Can you rewrite the listing with every "Where should I click to" changed to "Where do I click to" and everything else left as it is?

______________________________

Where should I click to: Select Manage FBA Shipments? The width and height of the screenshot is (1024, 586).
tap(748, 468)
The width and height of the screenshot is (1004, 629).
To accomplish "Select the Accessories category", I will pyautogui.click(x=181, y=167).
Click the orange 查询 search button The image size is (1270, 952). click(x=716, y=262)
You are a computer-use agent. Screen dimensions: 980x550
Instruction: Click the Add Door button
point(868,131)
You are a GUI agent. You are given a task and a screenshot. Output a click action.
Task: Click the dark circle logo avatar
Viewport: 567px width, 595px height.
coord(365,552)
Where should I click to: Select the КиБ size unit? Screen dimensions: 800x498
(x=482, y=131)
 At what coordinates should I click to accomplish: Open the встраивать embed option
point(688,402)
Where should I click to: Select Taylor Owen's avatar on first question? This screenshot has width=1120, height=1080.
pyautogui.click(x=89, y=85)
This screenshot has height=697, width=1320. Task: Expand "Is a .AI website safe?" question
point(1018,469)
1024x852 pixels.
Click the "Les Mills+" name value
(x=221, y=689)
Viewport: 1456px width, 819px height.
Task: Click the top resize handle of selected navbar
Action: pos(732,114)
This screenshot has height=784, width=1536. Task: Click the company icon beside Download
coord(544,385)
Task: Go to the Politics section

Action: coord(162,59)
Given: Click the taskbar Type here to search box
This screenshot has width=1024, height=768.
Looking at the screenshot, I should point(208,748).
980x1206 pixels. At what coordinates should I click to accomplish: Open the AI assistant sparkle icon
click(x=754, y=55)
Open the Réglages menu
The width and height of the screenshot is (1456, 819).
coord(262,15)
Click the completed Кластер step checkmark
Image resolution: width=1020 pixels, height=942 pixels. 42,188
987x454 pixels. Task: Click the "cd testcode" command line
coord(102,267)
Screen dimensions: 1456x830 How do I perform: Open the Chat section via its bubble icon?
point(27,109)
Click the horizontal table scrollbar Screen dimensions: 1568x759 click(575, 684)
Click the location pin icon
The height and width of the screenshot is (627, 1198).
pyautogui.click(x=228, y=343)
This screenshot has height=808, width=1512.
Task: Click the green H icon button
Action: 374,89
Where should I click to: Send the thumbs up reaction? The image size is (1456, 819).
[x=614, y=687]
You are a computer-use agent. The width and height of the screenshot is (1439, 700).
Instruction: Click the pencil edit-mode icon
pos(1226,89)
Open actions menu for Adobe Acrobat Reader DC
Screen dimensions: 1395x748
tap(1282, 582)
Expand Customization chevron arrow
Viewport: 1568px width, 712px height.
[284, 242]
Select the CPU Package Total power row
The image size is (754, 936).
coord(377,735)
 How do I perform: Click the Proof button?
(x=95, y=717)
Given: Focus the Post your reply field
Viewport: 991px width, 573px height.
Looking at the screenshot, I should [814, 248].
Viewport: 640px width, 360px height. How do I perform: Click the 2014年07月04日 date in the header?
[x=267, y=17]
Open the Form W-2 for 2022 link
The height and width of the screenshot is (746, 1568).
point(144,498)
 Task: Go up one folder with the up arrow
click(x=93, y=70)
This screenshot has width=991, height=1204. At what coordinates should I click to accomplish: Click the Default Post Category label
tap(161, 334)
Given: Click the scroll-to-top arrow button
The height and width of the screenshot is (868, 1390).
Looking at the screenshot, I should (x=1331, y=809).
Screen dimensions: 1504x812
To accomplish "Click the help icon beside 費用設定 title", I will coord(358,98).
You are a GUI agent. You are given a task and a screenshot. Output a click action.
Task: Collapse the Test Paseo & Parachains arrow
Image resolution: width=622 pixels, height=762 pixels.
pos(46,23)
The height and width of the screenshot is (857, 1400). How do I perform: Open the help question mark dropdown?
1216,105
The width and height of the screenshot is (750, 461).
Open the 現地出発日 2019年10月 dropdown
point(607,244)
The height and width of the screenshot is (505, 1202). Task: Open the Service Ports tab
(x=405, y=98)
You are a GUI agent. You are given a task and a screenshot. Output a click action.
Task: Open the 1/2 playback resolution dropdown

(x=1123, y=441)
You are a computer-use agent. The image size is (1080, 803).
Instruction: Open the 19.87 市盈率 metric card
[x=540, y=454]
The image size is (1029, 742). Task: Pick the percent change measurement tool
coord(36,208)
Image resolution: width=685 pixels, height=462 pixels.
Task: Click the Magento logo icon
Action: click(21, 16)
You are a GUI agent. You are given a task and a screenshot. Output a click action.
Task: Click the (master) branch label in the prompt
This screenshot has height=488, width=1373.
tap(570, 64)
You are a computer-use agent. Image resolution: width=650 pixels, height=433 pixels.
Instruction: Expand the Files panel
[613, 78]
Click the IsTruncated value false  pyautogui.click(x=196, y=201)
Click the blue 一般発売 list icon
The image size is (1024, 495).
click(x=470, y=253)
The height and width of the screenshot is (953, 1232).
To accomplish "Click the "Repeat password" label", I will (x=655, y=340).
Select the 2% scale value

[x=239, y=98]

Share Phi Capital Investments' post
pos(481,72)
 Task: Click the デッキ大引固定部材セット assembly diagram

______________________________

» **Response for this exercise**
Where do I click to: Select Manage FBA Shipments? The width and height of the screenshot is (1024, 586).
tap(748, 468)
The width and height of the screenshot is (1004, 629).
To accomplish "Select the Accessories category", I will pyautogui.click(x=181, y=167).
Click the orange 查询 search button The image size is (1270, 952). click(x=716, y=262)
You are a computer-use agent. Screen dimensions: 980x550
Instruction: Click the Add Door button
point(868,131)
You are a GUI agent. You are given a task and a screenshot. Output a click action.
Task: Click the dark circle logo avatar
Viewport: 567px width, 595px height.
coord(365,552)
Where do I click to: Select the КиБ size unit? Screen dimensions: 800x498
(x=482, y=131)
 At what coordinates should I click to accomplish: Open the встраивать embed option
point(688,402)
Where do I click to: Select Taylor Owen's avatar on first question? This screenshot has width=1120, height=1080.
pyautogui.click(x=89, y=85)
This screenshot has height=697, width=1320. Task: Expand "Is a .AI website safe?" question
point(1018,469)
1024x852 pixels.
Click the "Les Mills+" name value
(x=221, y=689)
Viewport: 1456px width, 819px height.
Task: Click the top resize handle of selected navbar
Action: pos(732,114)
This screenshot has height=784, width=1536. Task: Click the company icon beside Download
coord(544,385)
Task: Go to the Politics section

Action: coord(162,59)
Given: Click the taskbar Type here to search box
This screenshot has width=1024, height=768.
Looking at the screenshot, I should point(208,748).
980x1206 pixels. At what coordinates should I click to accomplish: Open the AI assistant sparkle icon
click(x=754, y=55)
Open the Réglages menu
The width and height of the screenshot is (1456, 819).
coord(262,15)
Click the completed Кластер step checkmark
Image resolution: width=1020 pixels, height=942 pixels. 42,188
987x454 pixels. Task: Click the "cd testcode" command line
coord(102,267)
Screen dimensions: 1456x830 How do I perform: Open the Chat section via its bubble icon?
point(27,109)
Click the horizontal table scrollbar Screen dimensions: 1568x759 click(575, 684)
Click the location pin icon
The height and width of the screenshot is (627, 1198).
pyautogui.click(x=228, y=343)
This screenshot has height=808, width=1512.
Task: Click the green H icon button
Action: 374,89
Where do I click to: Send the thumbs up reaction? The image size is (1456, 819).
[x=614, y=687]
You are a computer-use agent. The width and height of the screenshot is (1439, 700).
Instruction: Click the pencil edit-mode icon
pos(1226,89)
Open actions menu for Adobe Acrobat Reader DC
Screen dimensions: 1395x748
tap(1282, 582)
Expand Customization chevron arrow
Viewport: 1568px width, 712px height.
[284, 242]
Select the CPU Package Total power row
The image size is (754, 936).
coord(377,735)
 How do I perform: Click the Proof button?
(x=95, y=717)
Given: Focus the Post your reply field
Viewport: 991px width, 573px height.
Looking at the screenshot, I should [814, 248].
Viewport: 640px width, 360px height. How do I perform: Click the 2014年07月04日 date in the header?
[x=267, y=17]
Open the Form W-2 for 2022 link
The height and width of the screenshot is (746, 1568).
point(144,498)
 Task: Go up one folder with the up arrow
click(x=93, y=70)
This screenshot has width=991, height=1204. At what coordinates should I click to accomplish: Click the Default Post Category label
tap(161, 334)
Given: Click the scroll-to-top arrow button
The height and width of the screenshot is (868, 1390).
Looking at the screenshot, I should (x=1331, y=809).
Screen dimensions: 1504x812
To accomplish "Click the help icon beside 費用設定 title", I will coord(358,98).
You are a GUI agent. You are given a task and a screenshot. Output a click action.
Task: Collapse the Test Paseo & Parachains arrow
Image resolution: width=622 pixels, height=762 pixels.
pos(46,23)
The height and width of the screenshot is (857, 1400). How do I perform: Open the help question mark dropdown?
1216,105
The width and height of the screenshot is (750, 461).
Open the 現地出発日 2019年10月 dropdown
point(607,244)
The height and width of the screenshot is (505, 1202). Task: Open the Service Ports tab
(x=405, y=98)
You are a GUI agent. You are given a task and a screenshot. Output a click action.
Task: Open the 1/2 playback resolution dropdown

(x=1123, y=441)
You are a computer-use agent. The image size is (1080, 803).
Instruction: Open the 19.87 市盈率 metric card
[x=540, y=454]
The image size is (1029, 742). Task: Pick the percent change measurement tool
coord(36,208)
Image resolution: width=685 pixels, height=462 pixels.
Task: Click the Magento logo icon
Action: click(21, 16)
You are a GUI agent. You are given a task and a screenshot. Output a click action.
Task: Click the (master) branch label in the prompt
This screenshot has height=488, width=1373.
tap(570, 64)
You are a computer-use agent. Image resolution: width=650 pixels, height=433 pixels.
Instruction: Expand the Files panel
[613, 78]
Click the IsTruncated value false  pyautogui.click(x=196, y=201)
Click the blue 一般発売 list icon
The image size is (1024, 495).
click(x=470, y=253)
The height and width of the screenshot is (953, 1232).
To accomplish "Click the "Repeat password" label", I will (x=655, y=340).
Select the 2% scale value

[x=239, y=98]

Share Phi Capital Investments' post
pos(481,72)
 Task: Click the デッキ大引固定部材セット assembly diagram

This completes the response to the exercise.